┌──
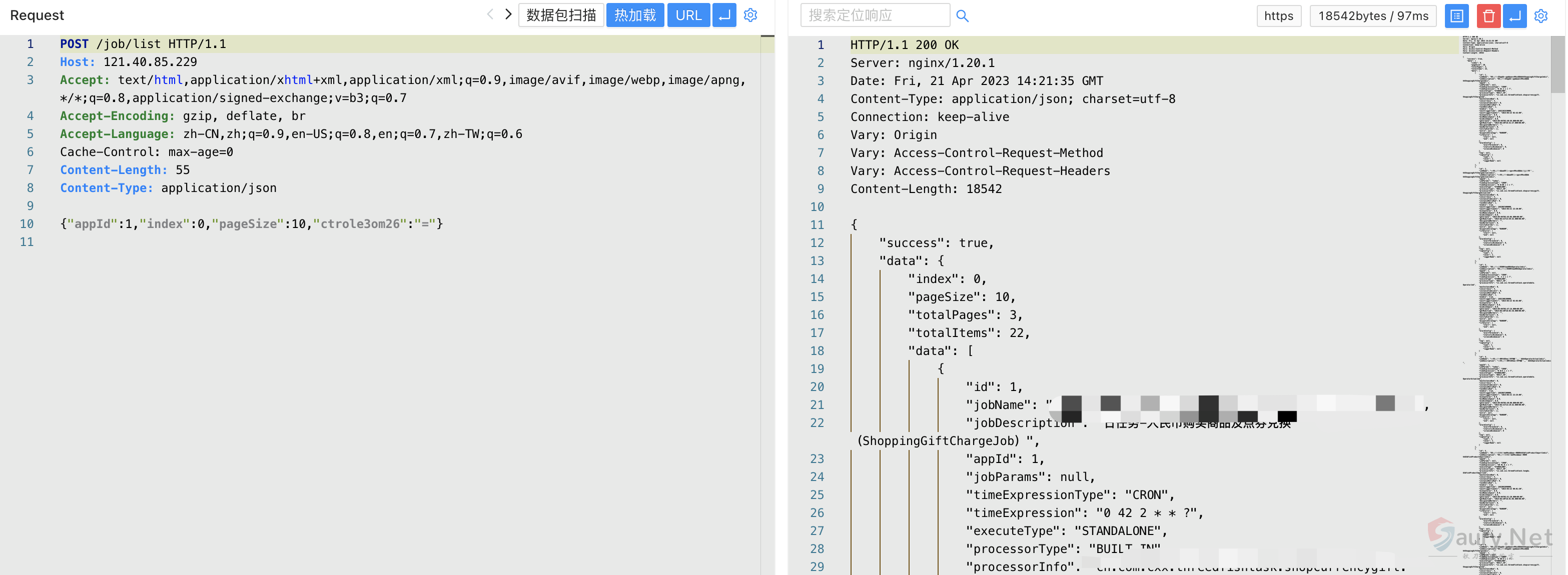Open request pane settings gear
This screenshot has height=575, width=1568.
[750, 15]
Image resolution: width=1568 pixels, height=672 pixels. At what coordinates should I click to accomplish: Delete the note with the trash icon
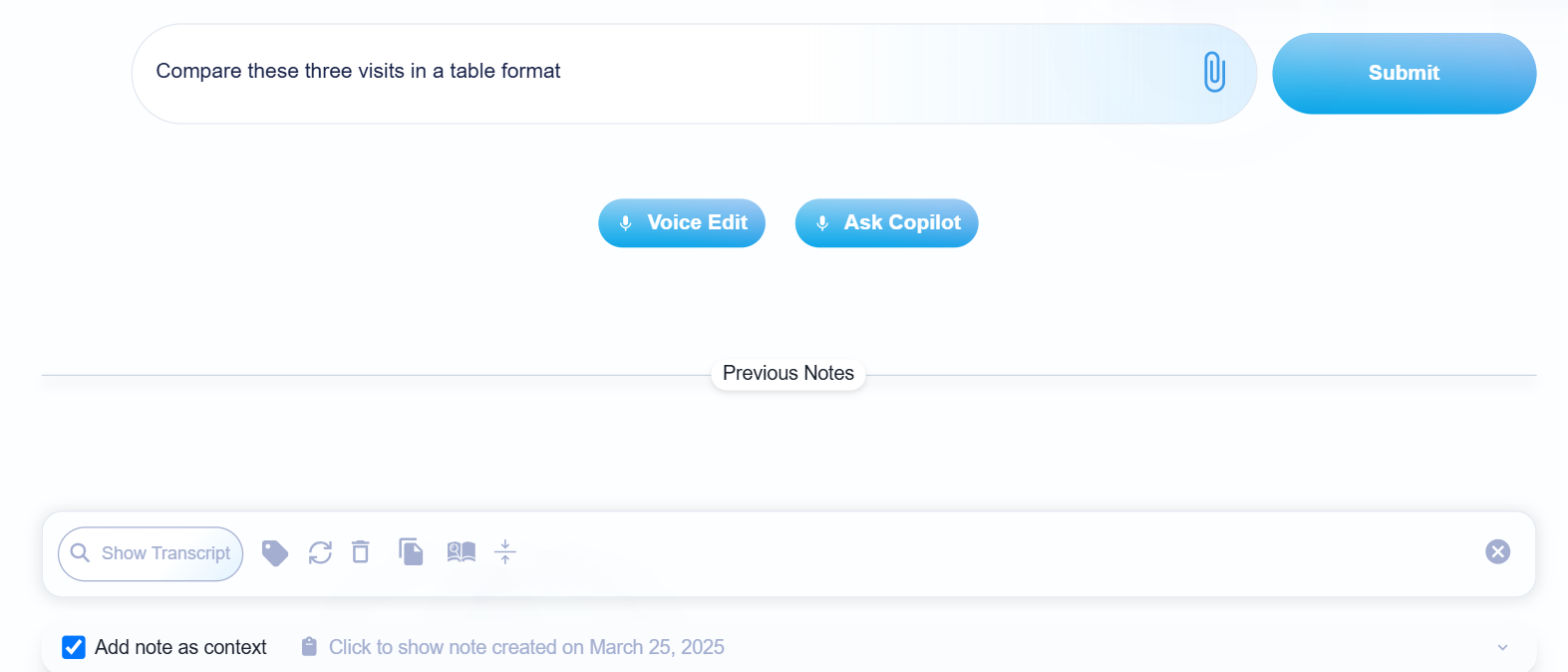(361, 552)
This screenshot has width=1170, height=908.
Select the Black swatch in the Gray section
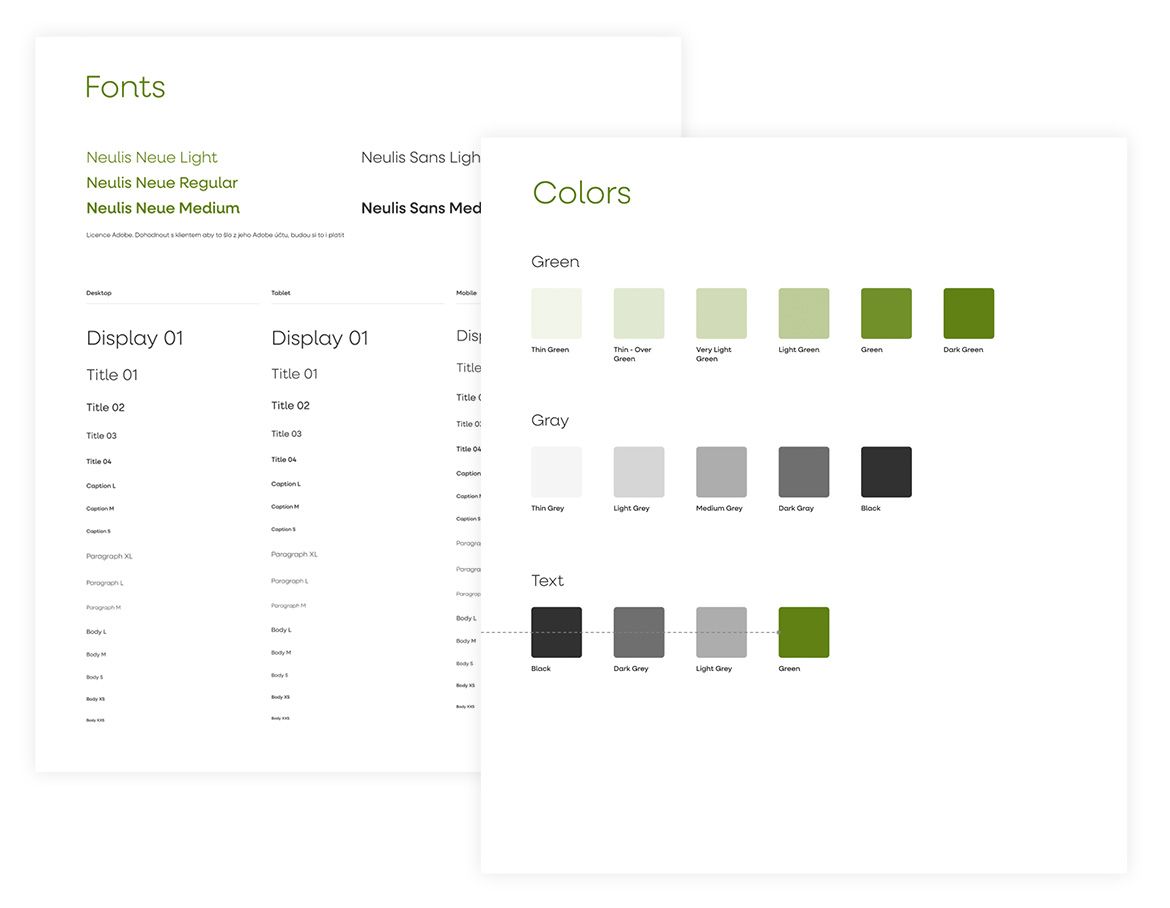886,472
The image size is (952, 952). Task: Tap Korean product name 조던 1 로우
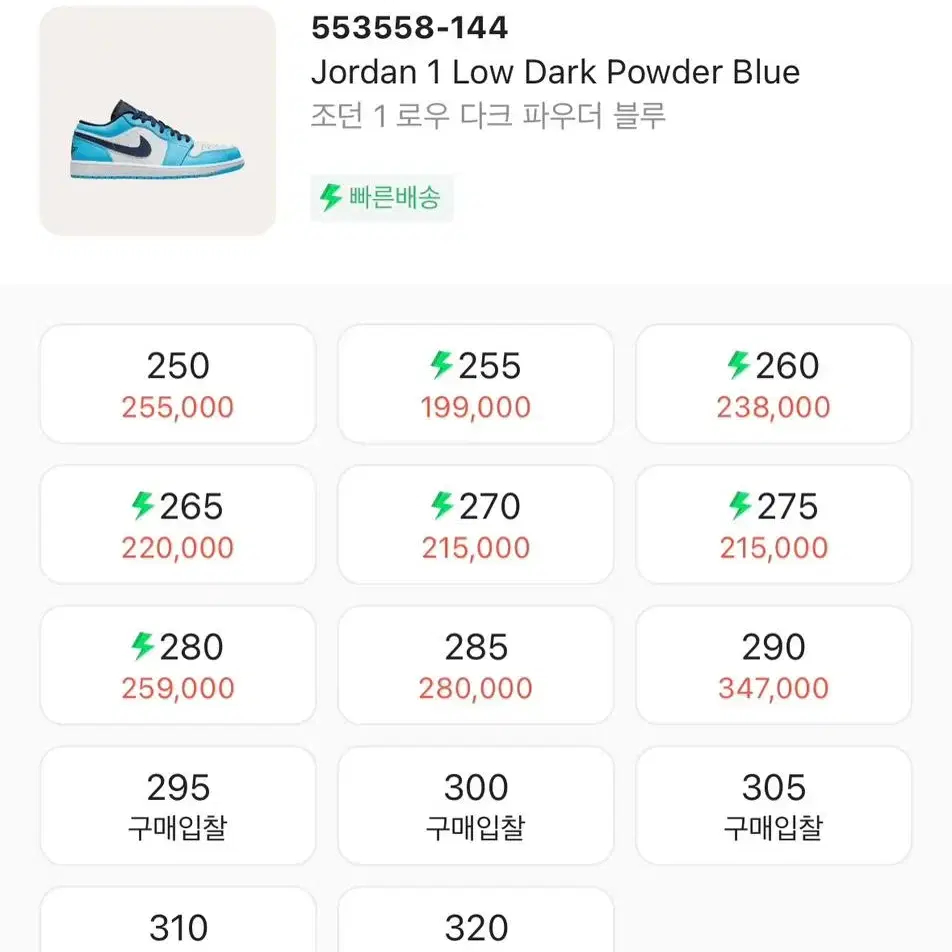[379, 115]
└──
Reproduce every line of the listing above word for word, leaving out the pictures.

Problem solution:
Open request pane settings gear
This screenshot has height=575, width=1568.
[750, 15]
Image resolution: width=1568 pixels, height=672 pixels. At what coordinates should I click to accomplish: Delete the note with the trash icon
(361, 552)
This screenshot has width=1170, height=908.
Select the Black swatch in the Gray section
886,472
The image size is (952, 952). Task: Tap Korean product name 조던 1 로우
[379, 115]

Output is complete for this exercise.